Esses serviços já são existentes, e a Igreja, o missionário e missionária que chegam, devem conhecer essas realidades importantes que são expressões de uma comunidade. Esses valores já são valores cristãos, que vem de Deus, Ele já colocou no coração dos povos indígenas todo esse desejo de fazer o bem, e eles conseguiram, cada qual do seu filtro cultural, são indígenas, mas cada povo tem o seu modo de agir. Também tem a questão da interculturalidade no Instrumentum Laboris, justamente para dizer que essa interação com outros povos, com outras realidades não humanas, o mundo das águas, da floresta, o mundo subterrâneo, ela é existencial, e isso aparece muito nos rituais, cerimonias indígenas, que mostram para nós que não somos apenas nós no mundo, nós interagimos com os seres do alto, as constelações, que são nossos irmãos, trovões, os subterrâneo do mundo das águas, dos seres que vivem lá.
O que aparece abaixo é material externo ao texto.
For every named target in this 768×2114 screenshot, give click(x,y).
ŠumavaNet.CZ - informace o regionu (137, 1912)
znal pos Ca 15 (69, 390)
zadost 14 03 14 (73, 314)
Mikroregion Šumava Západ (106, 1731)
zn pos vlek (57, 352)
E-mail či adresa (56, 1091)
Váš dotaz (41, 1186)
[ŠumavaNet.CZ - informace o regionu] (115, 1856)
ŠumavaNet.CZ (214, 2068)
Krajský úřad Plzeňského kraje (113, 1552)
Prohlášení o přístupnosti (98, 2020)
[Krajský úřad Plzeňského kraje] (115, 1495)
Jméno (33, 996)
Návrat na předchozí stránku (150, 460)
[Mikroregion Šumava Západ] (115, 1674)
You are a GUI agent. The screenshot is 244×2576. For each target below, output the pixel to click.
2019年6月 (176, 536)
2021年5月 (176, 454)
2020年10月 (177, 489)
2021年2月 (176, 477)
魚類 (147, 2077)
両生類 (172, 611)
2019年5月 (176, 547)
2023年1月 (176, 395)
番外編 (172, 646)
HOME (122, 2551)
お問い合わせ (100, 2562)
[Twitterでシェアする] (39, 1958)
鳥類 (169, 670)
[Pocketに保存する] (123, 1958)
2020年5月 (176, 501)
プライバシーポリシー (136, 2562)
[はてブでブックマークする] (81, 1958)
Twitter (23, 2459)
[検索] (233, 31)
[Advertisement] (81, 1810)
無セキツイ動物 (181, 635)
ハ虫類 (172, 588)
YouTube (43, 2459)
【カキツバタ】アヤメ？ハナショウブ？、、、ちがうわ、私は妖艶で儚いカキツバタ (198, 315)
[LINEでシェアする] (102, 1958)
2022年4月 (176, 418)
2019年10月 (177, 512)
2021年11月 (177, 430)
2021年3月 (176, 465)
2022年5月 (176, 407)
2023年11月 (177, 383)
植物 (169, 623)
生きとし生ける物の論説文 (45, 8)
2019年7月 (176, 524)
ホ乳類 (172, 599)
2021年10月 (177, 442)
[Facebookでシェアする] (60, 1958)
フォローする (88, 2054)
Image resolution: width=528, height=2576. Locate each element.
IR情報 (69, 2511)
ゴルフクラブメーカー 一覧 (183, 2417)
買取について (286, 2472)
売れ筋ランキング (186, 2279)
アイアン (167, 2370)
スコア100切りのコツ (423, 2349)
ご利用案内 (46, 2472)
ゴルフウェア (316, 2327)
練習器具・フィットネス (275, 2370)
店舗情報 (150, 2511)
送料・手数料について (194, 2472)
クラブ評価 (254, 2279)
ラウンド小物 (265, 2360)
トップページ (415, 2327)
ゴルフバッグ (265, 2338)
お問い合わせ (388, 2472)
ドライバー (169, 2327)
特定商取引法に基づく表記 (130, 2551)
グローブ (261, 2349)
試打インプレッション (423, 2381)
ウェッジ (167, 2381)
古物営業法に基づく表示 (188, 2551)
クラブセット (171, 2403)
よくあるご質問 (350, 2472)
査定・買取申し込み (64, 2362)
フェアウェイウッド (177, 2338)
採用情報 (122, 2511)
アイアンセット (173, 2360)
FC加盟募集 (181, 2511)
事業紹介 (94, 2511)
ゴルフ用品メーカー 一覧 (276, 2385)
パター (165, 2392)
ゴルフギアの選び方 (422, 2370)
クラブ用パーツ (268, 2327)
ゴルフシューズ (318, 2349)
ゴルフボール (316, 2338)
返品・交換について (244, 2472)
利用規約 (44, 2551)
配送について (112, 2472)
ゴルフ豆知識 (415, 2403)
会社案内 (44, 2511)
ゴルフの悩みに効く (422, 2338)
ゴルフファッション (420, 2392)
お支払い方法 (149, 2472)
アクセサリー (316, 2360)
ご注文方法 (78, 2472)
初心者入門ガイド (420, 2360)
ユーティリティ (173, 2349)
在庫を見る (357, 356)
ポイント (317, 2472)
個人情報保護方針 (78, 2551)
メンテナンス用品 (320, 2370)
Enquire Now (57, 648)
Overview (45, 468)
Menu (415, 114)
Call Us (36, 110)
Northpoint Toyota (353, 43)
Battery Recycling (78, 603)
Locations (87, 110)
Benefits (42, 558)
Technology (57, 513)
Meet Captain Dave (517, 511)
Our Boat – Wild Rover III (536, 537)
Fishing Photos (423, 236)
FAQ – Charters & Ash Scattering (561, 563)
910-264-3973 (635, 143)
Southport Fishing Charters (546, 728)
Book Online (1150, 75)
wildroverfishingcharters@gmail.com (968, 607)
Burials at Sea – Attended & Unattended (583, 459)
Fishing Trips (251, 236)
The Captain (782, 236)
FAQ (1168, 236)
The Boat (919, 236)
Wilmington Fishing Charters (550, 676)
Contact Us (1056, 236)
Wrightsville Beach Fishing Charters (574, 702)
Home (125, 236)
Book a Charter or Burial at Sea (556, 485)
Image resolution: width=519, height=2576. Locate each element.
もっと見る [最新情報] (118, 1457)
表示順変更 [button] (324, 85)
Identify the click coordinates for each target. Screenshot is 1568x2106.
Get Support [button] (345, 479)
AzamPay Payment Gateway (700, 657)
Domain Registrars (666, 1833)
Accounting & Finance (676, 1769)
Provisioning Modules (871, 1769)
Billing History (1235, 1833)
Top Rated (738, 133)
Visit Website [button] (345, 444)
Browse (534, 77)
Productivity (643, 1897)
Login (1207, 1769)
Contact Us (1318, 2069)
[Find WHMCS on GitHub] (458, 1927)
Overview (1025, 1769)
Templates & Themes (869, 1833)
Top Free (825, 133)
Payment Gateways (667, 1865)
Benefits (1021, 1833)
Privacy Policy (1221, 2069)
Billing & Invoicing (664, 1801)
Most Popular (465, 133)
Nesse patamar onde nós pisamos tem tantos irmãos, de diversos continentes, que interagem conosco. O missionário que vem de fora, ele vem de algum lugar, chegando na área de sua atuação missionária, ele se torna um membro da comunidade e ele deve também acolher esses povos com coração missionário, e os povos indígenas acolhe-lo com coração indígena. Isso seria, ao meu ver, a enculturação do missionário, só que não é fácil. Eu muitas vezes sinto muita dificuldade, e quando sinto isso, eu fico imaginando quanto mais deve ser difícil para quem não é indígena, por uma parte. Por outra vejo que para muitos indígenas é muito mais difícil do que para quem não é indígena, que chega se aproxima, se insere, gosta, se empolga, porque isso não vai delimitar, porque não pode se dizer que quem é indígena missionário, terá mais facilidade. Pelo contrário, eles sofrem mais barreiras, conflitos do que o missionário não indígena. Os caminhos para ser um bom missionário está aberto, tem impedimentos para um e para outro, todos têm possibilidades de serem bons missionários, bom padre.
Na sua conversa, já falou sobre um dos temas que já despertou mais polêmica, inclusive na grande mídia, que é a possibilidade da ordenação sacerdotal de pessoas que já tenham uma família constituída e estável com a finalidade de assegurar os sacramentos. Como ajudar a entender, especialmente àqueles que vivem fora da Amazônia, a necessidade de que essa possibilidade seja instaurada nas comunidades indígenas mais afastadas?
É um sonho para a região amazônica, inicialmente. Como disse o Papa Francisco, nós vamos pensar na Amazônia, só que claro, os críticos também têm razão em criticar isso, porque essas experiências ou soluções relacionadas à Amazônia, pode acabar influenciando o mundo inteiro. Eu não discordei nada disso, isso já era dito desde o início. Aquilo que forem experiências boas, positivas, eclesialmente, culturalmente, com os povos amazônicos, pode se tornar também como novos modelos de ações missionárias para a questão ministerial. Como a tradição da Igreja é muito antiga, muito forte, inclusive o sacerdócio para os homens casados, pessoas maduras, foram sempre preocupações. Em alguns lugares conseguiram fazer, e aqui na Amazônia se pensou como uma solução para o pouco número de sacerdotes para atender centenas, milhares de comunidades, se pensou nesse modelo. Não surgiu do nada, surgiu de outras experiências de outros lugares.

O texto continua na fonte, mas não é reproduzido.